>>>

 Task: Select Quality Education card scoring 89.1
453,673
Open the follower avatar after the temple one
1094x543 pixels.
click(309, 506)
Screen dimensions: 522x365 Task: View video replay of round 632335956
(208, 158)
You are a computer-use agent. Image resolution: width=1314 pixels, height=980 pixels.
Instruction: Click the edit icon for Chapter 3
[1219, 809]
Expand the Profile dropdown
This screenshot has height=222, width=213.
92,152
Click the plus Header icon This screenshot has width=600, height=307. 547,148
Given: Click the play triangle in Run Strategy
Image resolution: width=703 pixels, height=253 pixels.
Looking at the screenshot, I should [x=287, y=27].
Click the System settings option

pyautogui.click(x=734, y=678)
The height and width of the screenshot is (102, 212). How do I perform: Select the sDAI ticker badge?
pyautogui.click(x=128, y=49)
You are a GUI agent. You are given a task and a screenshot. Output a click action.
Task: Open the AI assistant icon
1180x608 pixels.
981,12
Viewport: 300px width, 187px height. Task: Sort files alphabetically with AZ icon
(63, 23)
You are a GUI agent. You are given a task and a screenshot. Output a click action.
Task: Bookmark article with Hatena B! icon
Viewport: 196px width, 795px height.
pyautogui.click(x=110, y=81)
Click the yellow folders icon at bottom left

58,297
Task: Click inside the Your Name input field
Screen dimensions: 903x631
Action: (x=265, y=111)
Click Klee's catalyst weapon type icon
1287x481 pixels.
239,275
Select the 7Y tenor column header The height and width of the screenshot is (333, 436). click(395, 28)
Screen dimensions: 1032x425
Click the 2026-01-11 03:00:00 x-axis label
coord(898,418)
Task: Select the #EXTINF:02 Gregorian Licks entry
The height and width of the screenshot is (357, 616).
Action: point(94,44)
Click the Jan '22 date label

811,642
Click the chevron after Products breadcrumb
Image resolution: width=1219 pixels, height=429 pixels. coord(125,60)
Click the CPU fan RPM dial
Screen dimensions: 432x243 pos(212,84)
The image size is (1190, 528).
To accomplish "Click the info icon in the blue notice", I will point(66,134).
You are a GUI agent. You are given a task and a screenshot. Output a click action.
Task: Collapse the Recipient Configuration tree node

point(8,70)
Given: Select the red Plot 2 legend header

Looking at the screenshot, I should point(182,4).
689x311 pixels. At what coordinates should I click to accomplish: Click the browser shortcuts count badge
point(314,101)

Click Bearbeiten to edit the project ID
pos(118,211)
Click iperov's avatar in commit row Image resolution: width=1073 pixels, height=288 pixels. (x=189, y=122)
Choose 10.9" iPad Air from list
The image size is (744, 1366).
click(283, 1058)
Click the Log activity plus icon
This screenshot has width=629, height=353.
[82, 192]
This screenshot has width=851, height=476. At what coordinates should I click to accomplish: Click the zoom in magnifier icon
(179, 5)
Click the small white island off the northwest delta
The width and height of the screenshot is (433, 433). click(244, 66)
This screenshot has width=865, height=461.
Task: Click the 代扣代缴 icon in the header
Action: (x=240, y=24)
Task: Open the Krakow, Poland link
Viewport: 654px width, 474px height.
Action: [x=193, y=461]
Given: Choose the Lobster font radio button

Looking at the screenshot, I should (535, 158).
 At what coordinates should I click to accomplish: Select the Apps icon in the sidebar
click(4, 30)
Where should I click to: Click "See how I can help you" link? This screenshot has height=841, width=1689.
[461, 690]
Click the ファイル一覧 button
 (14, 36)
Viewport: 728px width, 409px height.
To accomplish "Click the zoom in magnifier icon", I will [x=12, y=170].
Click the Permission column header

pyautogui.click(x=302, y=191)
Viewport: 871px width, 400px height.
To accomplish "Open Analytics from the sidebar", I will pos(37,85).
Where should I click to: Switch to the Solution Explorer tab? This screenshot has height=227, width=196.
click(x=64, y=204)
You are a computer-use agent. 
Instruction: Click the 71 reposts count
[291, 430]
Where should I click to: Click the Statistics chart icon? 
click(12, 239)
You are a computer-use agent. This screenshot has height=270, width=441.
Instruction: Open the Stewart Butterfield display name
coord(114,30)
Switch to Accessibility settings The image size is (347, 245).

<<<

◆ **EXERCISE INSTRUCTIONS**
Your answer must be the lines from the one with "Instruction: Open the" through the last line of the data, repeated exactly and with nothing else.

◆ **COMPLETED EXERCISE**
Instruction: Open the Stewart Butterfield display name
coord(114,30)
Switch to Accessibility settings The image size is (347, 245).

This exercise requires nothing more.